◆ **The problem**: Please reproduce the data exactly, though every picture must stay out.

START Records shown

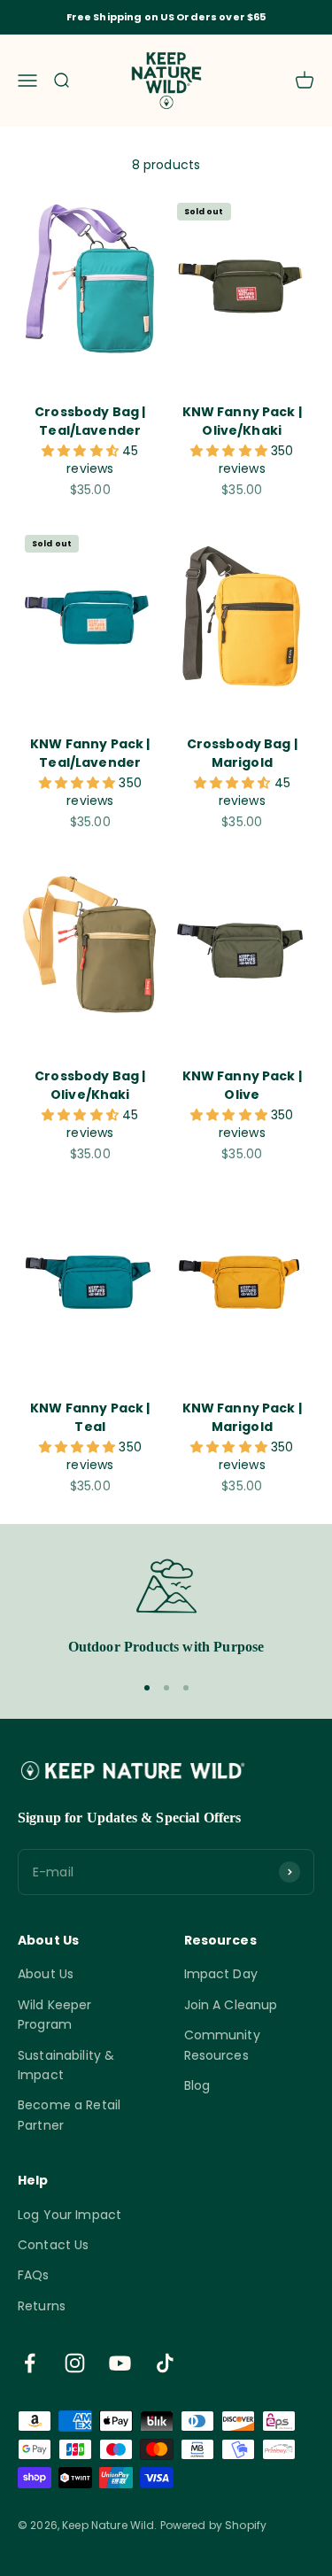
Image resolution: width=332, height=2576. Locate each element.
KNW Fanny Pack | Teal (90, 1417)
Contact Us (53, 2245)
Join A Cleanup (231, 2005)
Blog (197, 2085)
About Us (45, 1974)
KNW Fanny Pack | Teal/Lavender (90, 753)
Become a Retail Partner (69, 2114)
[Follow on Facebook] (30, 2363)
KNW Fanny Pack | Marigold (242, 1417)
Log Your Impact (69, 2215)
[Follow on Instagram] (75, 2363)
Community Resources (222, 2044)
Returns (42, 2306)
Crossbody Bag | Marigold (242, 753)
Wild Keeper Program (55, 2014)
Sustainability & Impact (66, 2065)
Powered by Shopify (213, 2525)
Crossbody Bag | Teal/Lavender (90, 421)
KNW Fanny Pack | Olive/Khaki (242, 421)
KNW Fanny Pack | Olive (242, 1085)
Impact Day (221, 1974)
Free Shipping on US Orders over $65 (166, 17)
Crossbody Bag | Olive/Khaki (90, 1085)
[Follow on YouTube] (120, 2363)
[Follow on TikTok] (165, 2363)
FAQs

END Records shown

◆ **Exercise output**:
Image resolution: width=332, height=2576. Locate each element.
KNW Fanny Pack | Teal (90, 1417)
Contact Us (53, 2245)
Join A Cleanup (231, 2005)
Blog (197, 2085)
About Us (45, 1974)
KNW Fanny Pack | Teal/Lavender (90, 753)
Become a Retail Partner (69, 2114)
[Follow on Facebook] (30, 2363)
KNW Fanny Pack | Marigold (242, 1417)
Log Your Impact (69, 2215)
[Follow on Instagram] (75, 2363)
Community Resources (222, 2044)
Returns (42, 2306)
Crossbody Bag | Marigold (242, 753)
Wild Keeper Program (55, 2014)
Sustainability & Impact (66, 2065)
Powered by Shopify (213, 2525)
Crossbody Bag | Teal/Lavender (90, 421)
KNW Fanny Pack | Olive/Khaki (242, 421)
KNW Fanny Pack | Olive (242, 1085)
Impact Day (221, 1974)
Free Shipping on US Orders over $65 (166, 17)
Crossbody Bag | Olive/Khaki (90, 1085)
[Follow on YouTube] (120, 2363)
[Follow on TikTok] (165, 2363)
FAQs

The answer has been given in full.